Your goal. Render the listing below as a Markdown table with the columns Row and Content, giving each line its own numbered row and skipping blank lines. Leave the pictures out.

Data to use.
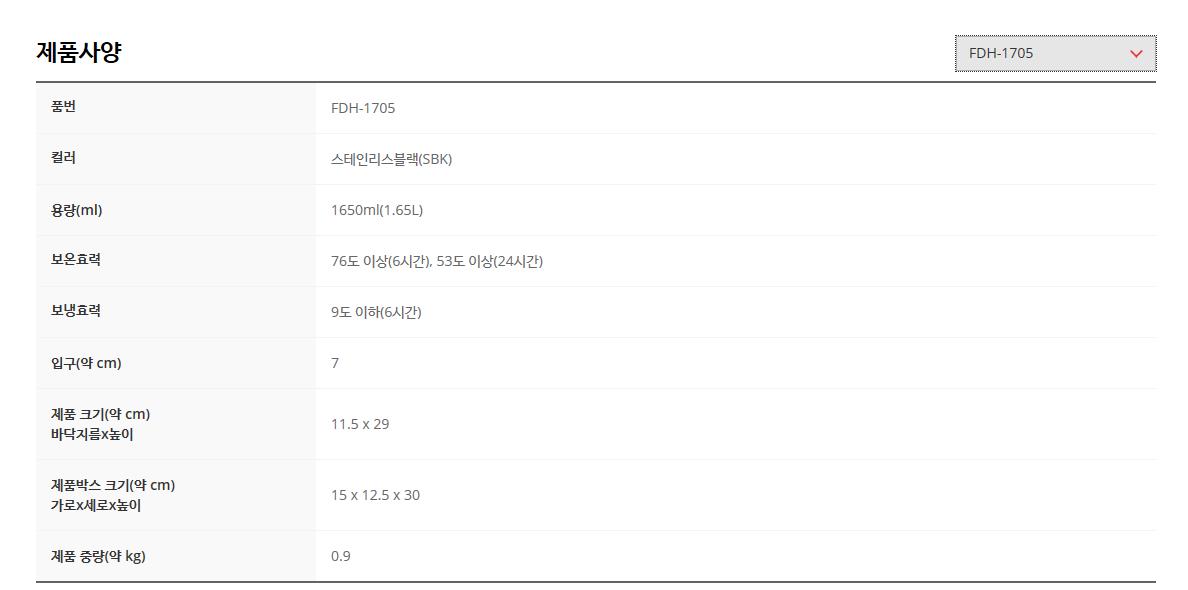The image size is (1188, 590).
Task: Click the 0.9 product weight value
Action: click(341, 557)
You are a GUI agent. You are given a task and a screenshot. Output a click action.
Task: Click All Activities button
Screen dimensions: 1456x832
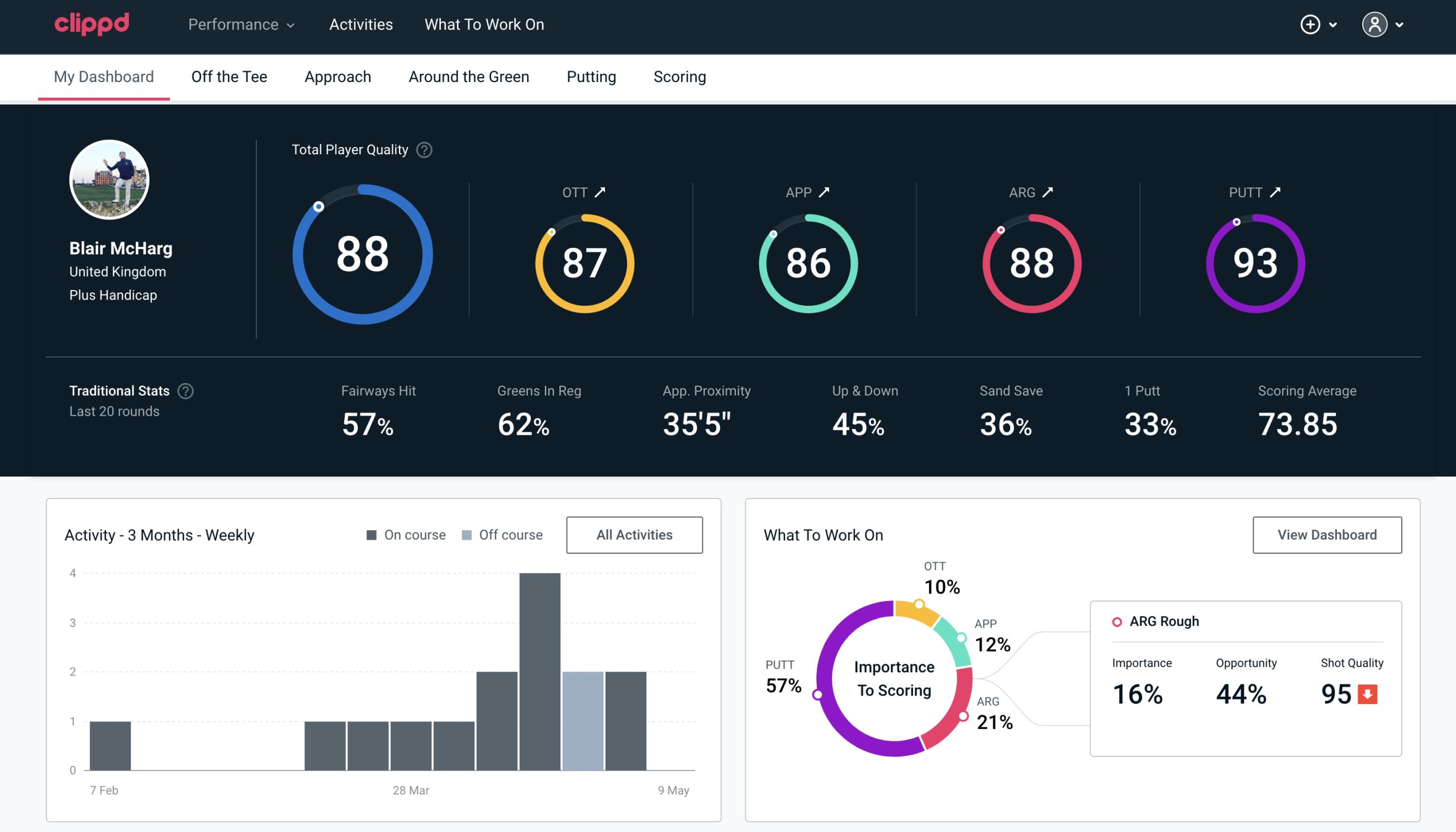point(635,534)
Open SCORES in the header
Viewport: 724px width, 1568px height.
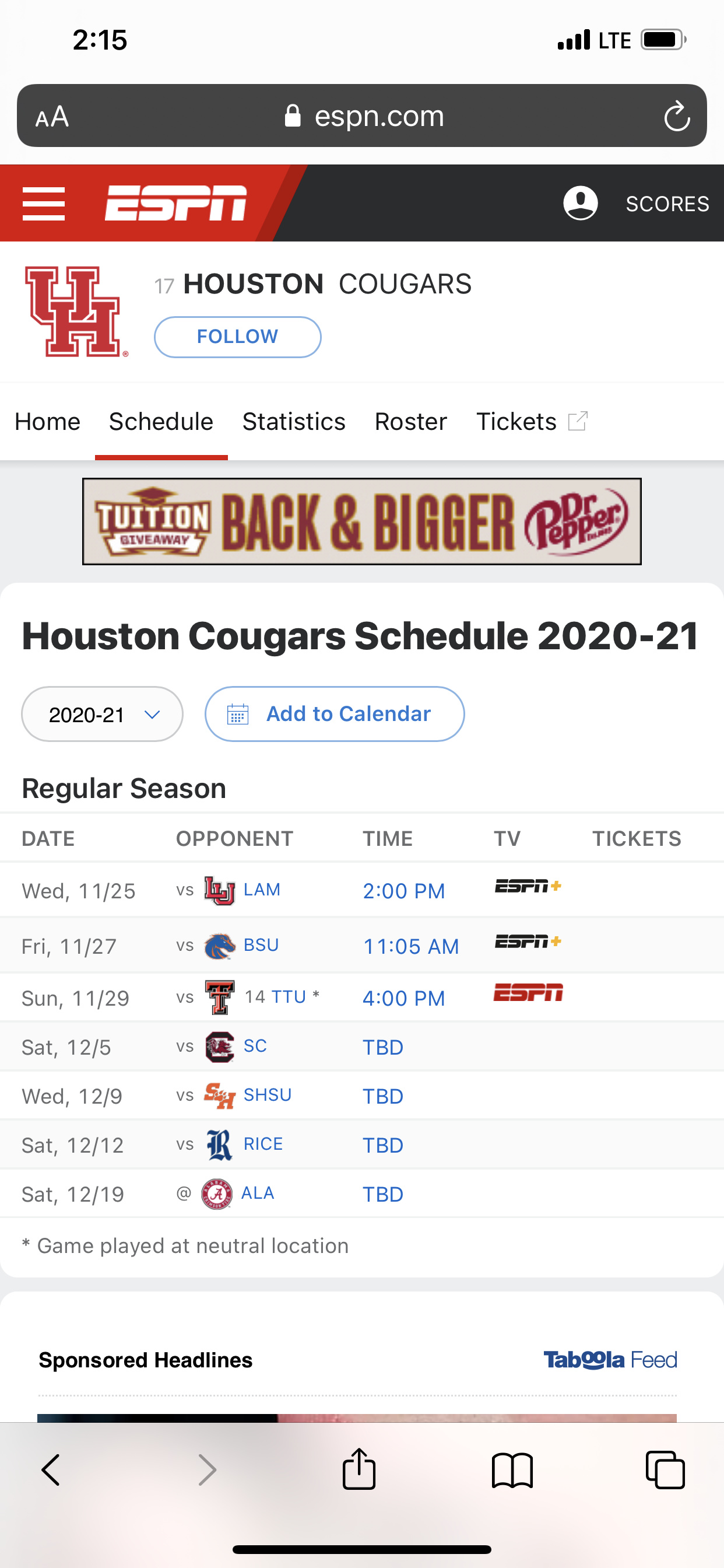click(667, 204)
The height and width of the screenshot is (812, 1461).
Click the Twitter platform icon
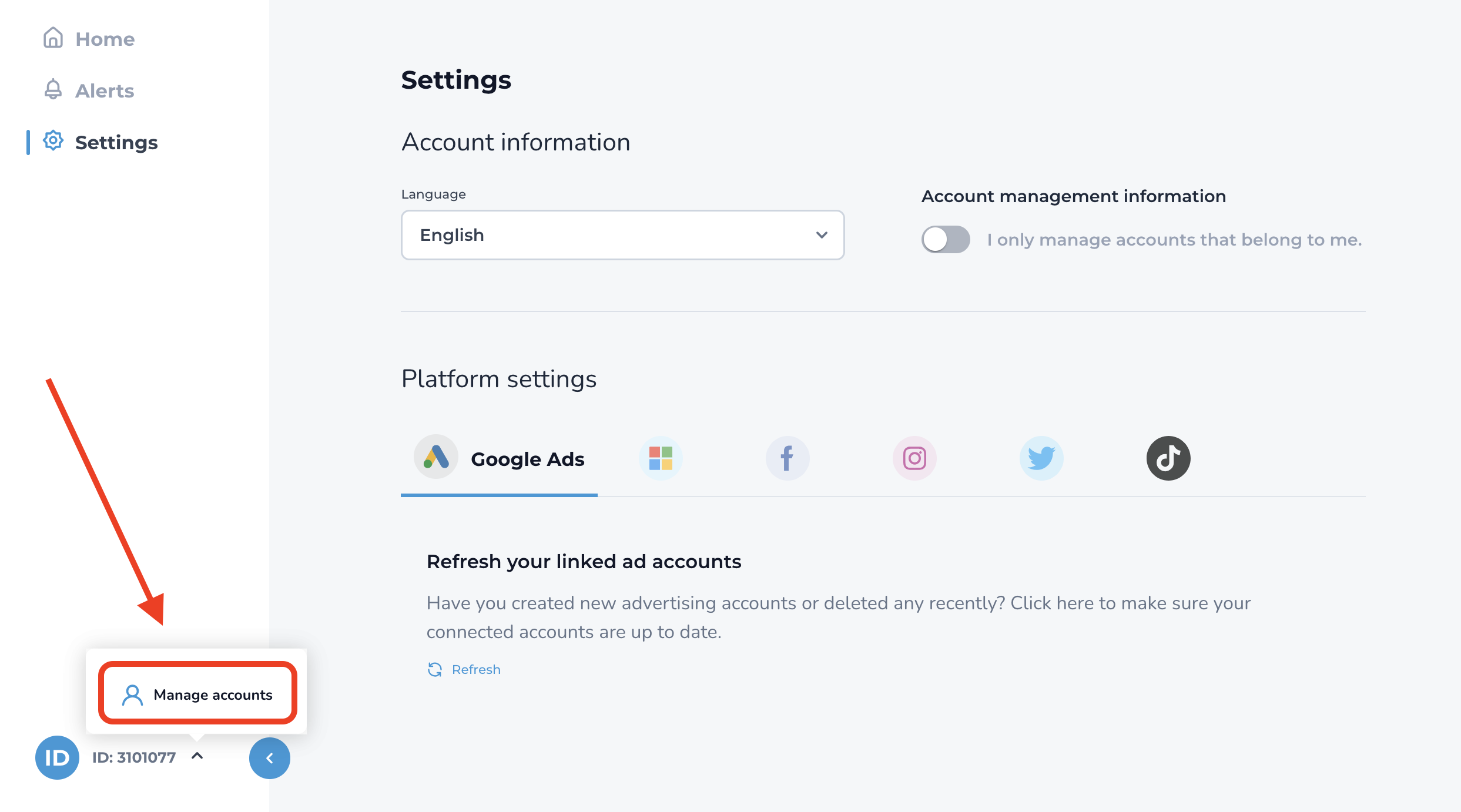pyautogui.click(x=1041, y=459)
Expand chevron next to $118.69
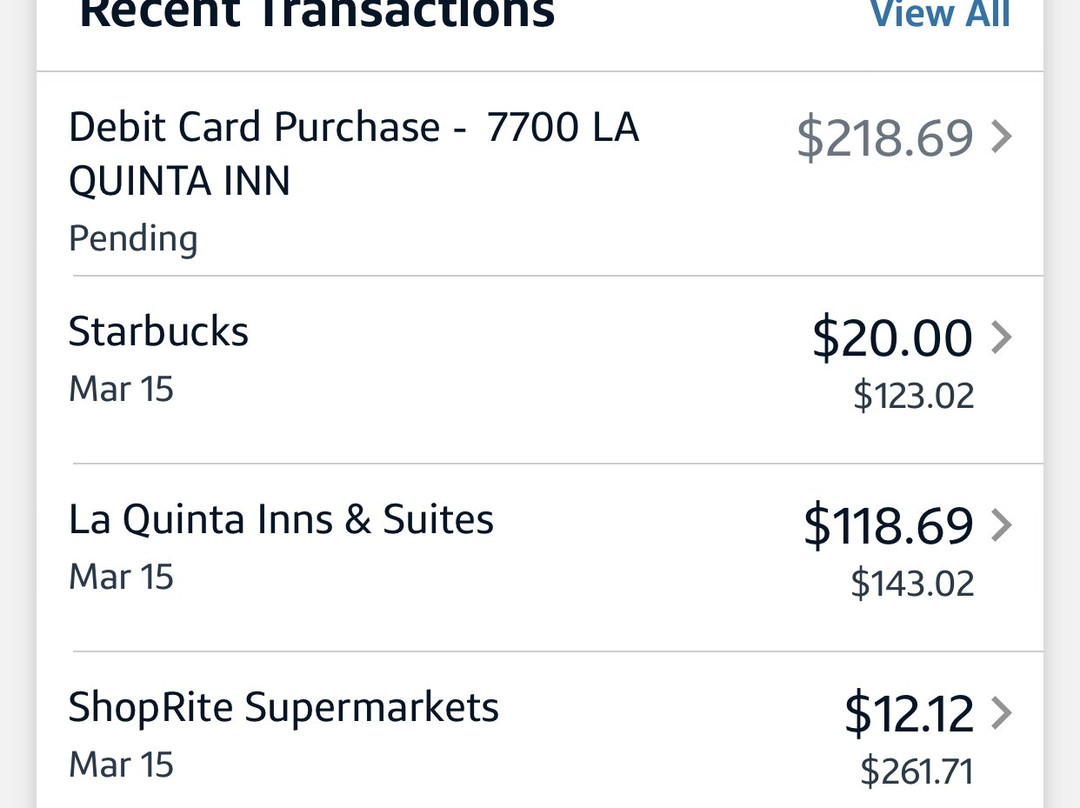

Task result.
| Row | Content |
|---|---|
| 1 | The image size is (1188, 590). |
| 2 | Task: Click the 0.9 product weight value |
| 3 | Action: click(341, 557) |
| 4 | You are a GUI agent. You are given a task and a screenshot. Output a click action. |
| 5 | Task: Click All Activities button |
| 6 | Screen dimensions: 1456x832 |
| 7 | point(635,534) |
| 8 | Open SCORES in the header |
| 9 | Viewport: 724px width, 1568px height. |
| 10 | click(667, 204) |
| 11 | The height and width of the screenshot is (812, 1461). |
| 12 | Click the Twitter platform icon |
| 13 | pyautogui.click(x=1041, y=459) |
| 14 | Expand chevron next to $118.69 |